Юродивая
Шрифт:
Задыхаюсь. Задыхаюсь! Скорей умертви меня! Я больше не могу! Заверни меня в звездный кокон! Зарежь меня ножом! У тебя много ножей! Они все острые. Я умру мгновенно. Прошу тебя. Смилуйся…
Не умирай. Живи!
Звездный Бык Оваа, перестав мотать огромной головой, еще долго не сбрасывал их со своих рогов, и они спали, одна лежа, другая, — сидя, на его широколобой курчавой голове с ритуальным кольцом в носу. Сила их была выпита Священным Быком, и вместо силы пришла нежность. Нежность растекалась маслом и соком брусники, таяла на языке, лилась меж грудей.
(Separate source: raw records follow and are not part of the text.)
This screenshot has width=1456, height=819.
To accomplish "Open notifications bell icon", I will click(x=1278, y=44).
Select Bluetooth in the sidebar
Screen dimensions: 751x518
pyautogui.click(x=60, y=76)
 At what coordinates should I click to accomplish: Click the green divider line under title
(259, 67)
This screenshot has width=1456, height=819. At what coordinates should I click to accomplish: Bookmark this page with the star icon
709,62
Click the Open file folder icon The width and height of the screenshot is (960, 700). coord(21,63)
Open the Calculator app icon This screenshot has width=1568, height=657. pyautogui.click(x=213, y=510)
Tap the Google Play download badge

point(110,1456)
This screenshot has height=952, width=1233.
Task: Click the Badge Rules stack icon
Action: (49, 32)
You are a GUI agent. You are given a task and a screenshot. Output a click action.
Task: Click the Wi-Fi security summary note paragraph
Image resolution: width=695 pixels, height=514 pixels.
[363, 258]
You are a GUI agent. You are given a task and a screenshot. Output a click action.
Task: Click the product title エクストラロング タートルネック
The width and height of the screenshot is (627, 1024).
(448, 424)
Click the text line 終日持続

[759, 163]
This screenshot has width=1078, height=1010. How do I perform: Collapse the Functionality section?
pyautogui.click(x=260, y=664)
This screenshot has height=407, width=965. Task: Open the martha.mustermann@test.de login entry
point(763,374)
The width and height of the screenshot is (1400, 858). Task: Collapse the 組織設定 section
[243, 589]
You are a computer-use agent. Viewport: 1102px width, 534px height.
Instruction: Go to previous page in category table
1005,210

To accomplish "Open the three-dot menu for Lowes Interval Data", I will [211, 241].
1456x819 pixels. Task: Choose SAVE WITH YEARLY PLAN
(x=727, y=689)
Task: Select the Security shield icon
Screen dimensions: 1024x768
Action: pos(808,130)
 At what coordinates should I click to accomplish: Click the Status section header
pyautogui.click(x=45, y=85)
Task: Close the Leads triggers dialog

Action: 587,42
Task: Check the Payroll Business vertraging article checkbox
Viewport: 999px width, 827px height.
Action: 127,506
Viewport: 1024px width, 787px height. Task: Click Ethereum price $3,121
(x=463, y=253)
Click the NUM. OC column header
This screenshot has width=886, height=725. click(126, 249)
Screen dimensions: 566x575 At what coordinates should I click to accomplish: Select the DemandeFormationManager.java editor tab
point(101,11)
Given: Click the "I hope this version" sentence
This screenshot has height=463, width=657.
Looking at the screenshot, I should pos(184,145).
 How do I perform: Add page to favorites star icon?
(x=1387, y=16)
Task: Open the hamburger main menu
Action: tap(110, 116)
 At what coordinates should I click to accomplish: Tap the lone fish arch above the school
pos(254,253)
«Хочешь совершить прыжок во Время?.. Сделать свое первое настоящее камлание?..»
«Хочу. Только вместе с тобой».
Они обнялись крепче, раскачались во тьме, как два маятника, и прыгнули.
…Я стояла у бурлящего котла.
…эта тень дрожала длинная, как стрела. Это и была стрела. Я лишь не видела ее. Я знала, что она смертоносна. Я могла бы обернуть голову и поглядеть, кто стреляет. Но невидимая рука сжала мою голову, не давая мне обернуться. Шею сковало морозом. Тетива зазвенела. Тонкая крепкая тетива, запевшая, как струна. Как голос шаманки: оле хо ра. Это стрелял отец. Тень из черной сделалась золотой. Стрела ушла вдаль. Как он мог послать стрелу, когда он лежал, убитый, уткнувшись лбом в угли дотлевающего костра? Я не видела ни стрелы, ни того, кто стрелял. Я знала лишь: это Тень Стрелы Отца, я видела ее, стрелу, что посылают из прошлого в будущее.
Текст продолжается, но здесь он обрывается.